| TASK DESCRIPTION |
Every line below is to be quoted exactly, with nothing added or dropped.

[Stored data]
----

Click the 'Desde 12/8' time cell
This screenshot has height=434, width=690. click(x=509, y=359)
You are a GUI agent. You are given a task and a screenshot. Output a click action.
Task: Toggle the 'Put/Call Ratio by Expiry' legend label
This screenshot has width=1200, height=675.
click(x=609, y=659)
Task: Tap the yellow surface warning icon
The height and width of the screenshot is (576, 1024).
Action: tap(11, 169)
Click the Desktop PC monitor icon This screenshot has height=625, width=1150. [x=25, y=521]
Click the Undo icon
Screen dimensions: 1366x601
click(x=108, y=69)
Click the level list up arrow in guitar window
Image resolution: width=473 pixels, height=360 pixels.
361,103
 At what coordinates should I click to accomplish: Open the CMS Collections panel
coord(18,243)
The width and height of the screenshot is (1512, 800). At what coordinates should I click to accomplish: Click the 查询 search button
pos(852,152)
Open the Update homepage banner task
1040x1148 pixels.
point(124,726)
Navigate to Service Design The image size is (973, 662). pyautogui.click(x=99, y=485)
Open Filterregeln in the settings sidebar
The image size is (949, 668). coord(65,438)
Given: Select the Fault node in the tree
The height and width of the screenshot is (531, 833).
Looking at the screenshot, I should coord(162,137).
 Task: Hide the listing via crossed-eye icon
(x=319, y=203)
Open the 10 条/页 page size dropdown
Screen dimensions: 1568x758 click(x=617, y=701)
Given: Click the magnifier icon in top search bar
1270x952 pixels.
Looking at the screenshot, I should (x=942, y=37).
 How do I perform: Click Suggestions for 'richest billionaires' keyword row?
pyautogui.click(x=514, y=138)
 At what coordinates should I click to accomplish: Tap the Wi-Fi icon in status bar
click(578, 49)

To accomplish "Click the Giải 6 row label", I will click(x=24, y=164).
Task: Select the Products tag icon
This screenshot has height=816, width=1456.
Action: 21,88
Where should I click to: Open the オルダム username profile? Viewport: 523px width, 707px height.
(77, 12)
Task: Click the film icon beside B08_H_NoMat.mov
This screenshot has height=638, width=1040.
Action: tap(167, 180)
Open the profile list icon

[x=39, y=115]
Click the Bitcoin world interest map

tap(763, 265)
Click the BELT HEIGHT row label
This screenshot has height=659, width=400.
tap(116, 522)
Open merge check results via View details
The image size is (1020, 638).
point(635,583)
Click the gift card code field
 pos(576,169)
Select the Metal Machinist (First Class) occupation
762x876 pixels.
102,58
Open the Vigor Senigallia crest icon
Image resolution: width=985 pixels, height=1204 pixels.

----

| SOLUTION |
Click the 'Desde 12/8' time cell
This screenshot has height=434, width=690. click(x=509, y=359)
You are a GUI agent. You are given a task and a screenshot. Output a click action.
Task: Toggle the 'Put/Call Ratio by Expiry' legend label
This screenshot has width=1200, height=675.
click(x=609, y=659)
Task: Tap the yellow surface warning icon
The height and width of the screenshot is (576, 1024).
Action: tap(11, 169)
Click the Desktop PC monitor icon This screenshot has height=625, width=1150. [x=25, y=521]
Click the Undo icon
Screen dimensions: 1366x601
click(x=108, y=69)
Click the level list up arrow in guitar window
Image resolution: width=473 pixels, height=360 pixels.
361,103
 At what coordinates should I click to accomplish: Open the CMS Collections panel
coord(18,243)
The width and height of the screenshot is (1512, 800). At what coordinates should I click to accomplish: Click the 查询 search button
pos(852,152)
Open the Update homepage banner task
1040x1148 pixels.
point(124,726)
Navigate to Service Design The image size is (973, 662). pyautogui.click(x=99, y=485)
Open Filterregeln in the settings sidebar
The image size is (949, 668). coord(65,438)
Given: Select the Fault node in the tree
The height and width of the screenshot is (531, 833).
Looking at the screenshot, I should coord(162,137).
 Task: Hide the listing via crossed-eye icon
(x=319, y=203)
Open the 10 条/页 page size dropdown
Screen dimensions: 1568x758 click(x=617, y=701)
Given: Click the magnifier icon in top search bar
1270x952 pixels.
Looking at the screenshot, I should (x=942, y=37).
 How do I perform: Click Suggestions for 'richest billionaires' keyword row?
pyautogui.click(x=514, y=138)
 At what coordinates should I click to accomplish: Tap the Wi-Fi icon in status bar
click(578, 49)

To accomplish "Click the Giải 6 row label", I will click(x=24, y=164).
Task: Select the Products tag icon
This screenshot has height=816, width=1456.
Action: 21,88
Where should I click to: Open the オルダム username profile? Viewport: 523px width, 707px height.
(77, 12)
Task: Click the film icon beside B08_H_NoMat.mov
This screenshot has height=638, width=1040.
Action: tap(167, 180)
Open the profile list icon

[x=39, y=115]
Click the Bitcoin world interest map

tap(763, 265)
Click the BELT HEIGHT row label
This screenshot has height=659, width=400.
tap(116, 522)
Open merge check results via View details
The image size is (1020, 638).
point(635,583)
Click the gift card code field
 pos(576,169)
Select the Metal Machinist (First Class) occupation
762x876 pixels.
102,58
Open the Vigor Senigallia crest icon
Image resolution: width=985 pixels, height=1204 pixels.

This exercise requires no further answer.